Brief -
Count the lines in the data below that include the word "badge", then state the total and nothing besides.
[Data for analysis]
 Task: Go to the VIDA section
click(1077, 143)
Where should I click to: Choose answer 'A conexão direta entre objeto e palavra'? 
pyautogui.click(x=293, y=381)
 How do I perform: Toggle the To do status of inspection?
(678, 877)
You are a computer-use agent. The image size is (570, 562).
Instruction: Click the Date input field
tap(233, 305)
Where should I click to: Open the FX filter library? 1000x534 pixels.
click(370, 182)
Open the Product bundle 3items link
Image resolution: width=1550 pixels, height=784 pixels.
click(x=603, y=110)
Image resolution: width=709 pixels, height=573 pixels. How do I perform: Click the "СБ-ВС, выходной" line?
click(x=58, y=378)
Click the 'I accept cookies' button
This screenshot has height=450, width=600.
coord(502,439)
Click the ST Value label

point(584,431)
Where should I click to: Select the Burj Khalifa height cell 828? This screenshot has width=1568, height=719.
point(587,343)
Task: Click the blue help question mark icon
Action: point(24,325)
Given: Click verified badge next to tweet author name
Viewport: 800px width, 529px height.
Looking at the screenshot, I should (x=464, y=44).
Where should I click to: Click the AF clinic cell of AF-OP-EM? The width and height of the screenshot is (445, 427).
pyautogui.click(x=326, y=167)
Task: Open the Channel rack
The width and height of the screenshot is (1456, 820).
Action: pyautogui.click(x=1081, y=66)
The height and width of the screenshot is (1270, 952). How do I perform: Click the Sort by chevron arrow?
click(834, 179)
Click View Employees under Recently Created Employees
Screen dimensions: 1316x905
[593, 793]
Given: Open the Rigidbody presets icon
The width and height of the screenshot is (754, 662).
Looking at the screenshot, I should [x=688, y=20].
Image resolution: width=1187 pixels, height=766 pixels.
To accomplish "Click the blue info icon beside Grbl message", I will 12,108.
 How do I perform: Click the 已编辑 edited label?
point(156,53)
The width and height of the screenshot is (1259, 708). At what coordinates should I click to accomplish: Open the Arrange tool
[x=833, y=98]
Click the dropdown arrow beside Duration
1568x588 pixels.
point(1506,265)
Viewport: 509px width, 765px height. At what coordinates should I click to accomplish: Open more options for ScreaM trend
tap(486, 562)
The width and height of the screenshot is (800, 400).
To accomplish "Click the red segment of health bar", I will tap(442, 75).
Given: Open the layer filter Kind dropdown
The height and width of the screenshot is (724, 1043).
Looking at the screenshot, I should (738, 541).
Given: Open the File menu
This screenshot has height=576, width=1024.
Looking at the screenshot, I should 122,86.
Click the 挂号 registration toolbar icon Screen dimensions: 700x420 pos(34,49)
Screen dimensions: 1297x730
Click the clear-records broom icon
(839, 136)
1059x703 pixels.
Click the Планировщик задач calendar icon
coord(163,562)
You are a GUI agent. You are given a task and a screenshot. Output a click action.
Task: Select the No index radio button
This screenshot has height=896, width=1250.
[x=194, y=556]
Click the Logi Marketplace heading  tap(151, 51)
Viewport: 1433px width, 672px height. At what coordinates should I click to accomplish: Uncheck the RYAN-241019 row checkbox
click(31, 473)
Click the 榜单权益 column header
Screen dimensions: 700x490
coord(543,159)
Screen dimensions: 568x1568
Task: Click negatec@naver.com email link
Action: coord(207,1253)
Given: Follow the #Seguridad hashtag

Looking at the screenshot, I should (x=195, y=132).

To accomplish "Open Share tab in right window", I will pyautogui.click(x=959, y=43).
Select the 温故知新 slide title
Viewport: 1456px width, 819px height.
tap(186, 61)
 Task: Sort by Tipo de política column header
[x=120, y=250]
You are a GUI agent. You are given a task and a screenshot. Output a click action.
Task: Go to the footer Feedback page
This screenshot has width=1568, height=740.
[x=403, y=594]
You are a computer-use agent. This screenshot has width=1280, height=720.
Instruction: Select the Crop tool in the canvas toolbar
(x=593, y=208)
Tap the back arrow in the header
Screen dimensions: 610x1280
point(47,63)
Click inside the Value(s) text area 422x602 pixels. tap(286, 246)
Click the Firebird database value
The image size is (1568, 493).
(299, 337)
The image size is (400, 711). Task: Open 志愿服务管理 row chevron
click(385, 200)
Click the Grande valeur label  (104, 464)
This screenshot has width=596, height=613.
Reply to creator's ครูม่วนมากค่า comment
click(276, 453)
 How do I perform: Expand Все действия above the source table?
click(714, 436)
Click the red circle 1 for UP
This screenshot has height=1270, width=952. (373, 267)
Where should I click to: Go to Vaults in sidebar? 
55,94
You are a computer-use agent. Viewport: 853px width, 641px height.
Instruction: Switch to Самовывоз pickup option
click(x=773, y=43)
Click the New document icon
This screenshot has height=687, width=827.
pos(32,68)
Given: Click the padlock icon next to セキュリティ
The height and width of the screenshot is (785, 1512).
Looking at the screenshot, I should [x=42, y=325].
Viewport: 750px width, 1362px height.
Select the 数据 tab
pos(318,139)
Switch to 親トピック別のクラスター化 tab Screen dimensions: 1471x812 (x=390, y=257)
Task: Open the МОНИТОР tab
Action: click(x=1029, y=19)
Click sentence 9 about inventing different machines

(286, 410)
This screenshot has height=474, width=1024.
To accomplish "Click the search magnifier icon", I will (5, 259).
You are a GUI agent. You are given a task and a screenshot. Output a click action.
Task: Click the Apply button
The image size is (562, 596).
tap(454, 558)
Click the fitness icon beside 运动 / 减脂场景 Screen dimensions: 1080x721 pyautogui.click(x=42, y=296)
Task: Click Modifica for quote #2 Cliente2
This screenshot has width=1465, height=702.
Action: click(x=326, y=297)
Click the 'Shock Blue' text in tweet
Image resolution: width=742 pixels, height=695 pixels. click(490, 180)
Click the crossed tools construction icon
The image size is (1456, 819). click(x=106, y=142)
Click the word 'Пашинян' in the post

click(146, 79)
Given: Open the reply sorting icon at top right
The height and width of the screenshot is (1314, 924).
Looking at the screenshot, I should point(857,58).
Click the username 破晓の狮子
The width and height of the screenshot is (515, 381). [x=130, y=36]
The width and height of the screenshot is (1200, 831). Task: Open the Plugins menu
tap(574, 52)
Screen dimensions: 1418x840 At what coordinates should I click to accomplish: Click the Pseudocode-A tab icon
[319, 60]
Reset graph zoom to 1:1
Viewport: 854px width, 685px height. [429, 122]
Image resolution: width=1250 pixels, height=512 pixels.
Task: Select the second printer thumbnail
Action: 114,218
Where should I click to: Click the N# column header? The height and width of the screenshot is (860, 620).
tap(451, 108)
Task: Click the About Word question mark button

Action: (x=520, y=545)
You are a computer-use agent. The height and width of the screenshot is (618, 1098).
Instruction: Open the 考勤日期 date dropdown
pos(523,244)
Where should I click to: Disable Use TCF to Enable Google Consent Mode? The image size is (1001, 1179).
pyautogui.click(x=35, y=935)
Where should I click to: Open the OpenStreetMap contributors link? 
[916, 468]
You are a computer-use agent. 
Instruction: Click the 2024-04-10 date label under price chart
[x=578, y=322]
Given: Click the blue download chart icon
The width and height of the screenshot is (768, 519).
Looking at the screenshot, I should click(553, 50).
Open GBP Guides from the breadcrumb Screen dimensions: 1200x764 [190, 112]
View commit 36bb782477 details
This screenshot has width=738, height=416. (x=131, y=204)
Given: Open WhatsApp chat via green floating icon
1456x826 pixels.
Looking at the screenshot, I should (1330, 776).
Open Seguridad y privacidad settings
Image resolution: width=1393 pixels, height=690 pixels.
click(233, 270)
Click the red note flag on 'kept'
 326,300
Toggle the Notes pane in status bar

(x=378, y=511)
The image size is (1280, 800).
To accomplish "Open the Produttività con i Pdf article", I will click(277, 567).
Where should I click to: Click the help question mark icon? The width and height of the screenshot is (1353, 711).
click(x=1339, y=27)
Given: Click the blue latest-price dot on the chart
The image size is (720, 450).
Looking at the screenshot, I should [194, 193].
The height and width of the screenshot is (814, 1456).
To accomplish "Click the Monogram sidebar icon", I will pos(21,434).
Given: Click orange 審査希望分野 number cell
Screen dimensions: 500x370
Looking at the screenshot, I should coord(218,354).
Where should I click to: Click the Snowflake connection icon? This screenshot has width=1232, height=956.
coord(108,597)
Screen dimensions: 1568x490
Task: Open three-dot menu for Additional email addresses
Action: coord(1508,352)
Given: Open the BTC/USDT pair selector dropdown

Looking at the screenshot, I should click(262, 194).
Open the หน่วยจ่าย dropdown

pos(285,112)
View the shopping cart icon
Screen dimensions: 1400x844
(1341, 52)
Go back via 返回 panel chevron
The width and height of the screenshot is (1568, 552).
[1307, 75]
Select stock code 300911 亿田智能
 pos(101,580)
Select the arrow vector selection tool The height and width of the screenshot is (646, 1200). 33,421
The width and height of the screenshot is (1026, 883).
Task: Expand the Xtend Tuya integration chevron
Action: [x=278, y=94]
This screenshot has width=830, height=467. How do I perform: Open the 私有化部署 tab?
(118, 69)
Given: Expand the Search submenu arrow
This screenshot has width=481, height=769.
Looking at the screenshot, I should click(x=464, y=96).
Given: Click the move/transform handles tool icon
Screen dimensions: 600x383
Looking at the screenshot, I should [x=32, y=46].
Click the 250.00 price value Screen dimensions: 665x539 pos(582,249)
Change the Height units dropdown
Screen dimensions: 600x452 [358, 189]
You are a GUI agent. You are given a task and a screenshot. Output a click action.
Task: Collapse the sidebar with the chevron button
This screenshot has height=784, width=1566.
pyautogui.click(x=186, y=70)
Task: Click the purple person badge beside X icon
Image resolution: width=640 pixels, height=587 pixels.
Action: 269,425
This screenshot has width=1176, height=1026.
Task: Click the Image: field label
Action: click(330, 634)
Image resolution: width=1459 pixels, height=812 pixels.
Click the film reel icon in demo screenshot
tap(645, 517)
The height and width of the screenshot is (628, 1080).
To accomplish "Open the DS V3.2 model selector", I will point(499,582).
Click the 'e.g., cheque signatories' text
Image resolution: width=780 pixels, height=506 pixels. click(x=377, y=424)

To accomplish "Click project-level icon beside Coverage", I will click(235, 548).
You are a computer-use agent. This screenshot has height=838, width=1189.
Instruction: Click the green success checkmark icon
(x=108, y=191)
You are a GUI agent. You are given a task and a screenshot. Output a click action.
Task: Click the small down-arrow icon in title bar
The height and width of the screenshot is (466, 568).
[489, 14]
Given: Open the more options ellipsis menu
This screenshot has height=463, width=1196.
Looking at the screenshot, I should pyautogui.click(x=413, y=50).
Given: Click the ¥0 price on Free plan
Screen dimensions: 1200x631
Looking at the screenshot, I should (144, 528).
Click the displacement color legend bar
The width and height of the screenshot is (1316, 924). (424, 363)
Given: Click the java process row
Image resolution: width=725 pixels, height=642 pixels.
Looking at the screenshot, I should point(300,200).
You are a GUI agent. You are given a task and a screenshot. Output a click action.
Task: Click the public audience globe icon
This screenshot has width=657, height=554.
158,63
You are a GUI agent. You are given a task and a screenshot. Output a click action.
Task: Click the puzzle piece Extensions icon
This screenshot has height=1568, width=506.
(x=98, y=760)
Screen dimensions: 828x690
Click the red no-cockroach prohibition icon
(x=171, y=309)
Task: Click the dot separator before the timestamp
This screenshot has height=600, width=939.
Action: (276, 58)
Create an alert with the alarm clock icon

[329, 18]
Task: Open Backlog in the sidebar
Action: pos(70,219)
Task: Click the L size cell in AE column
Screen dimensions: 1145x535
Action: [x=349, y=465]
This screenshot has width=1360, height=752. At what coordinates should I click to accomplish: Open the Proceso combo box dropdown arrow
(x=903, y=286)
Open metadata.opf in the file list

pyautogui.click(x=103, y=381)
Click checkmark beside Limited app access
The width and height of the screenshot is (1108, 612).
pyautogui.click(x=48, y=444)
[/Data for analysis]
Response for this exercise -
2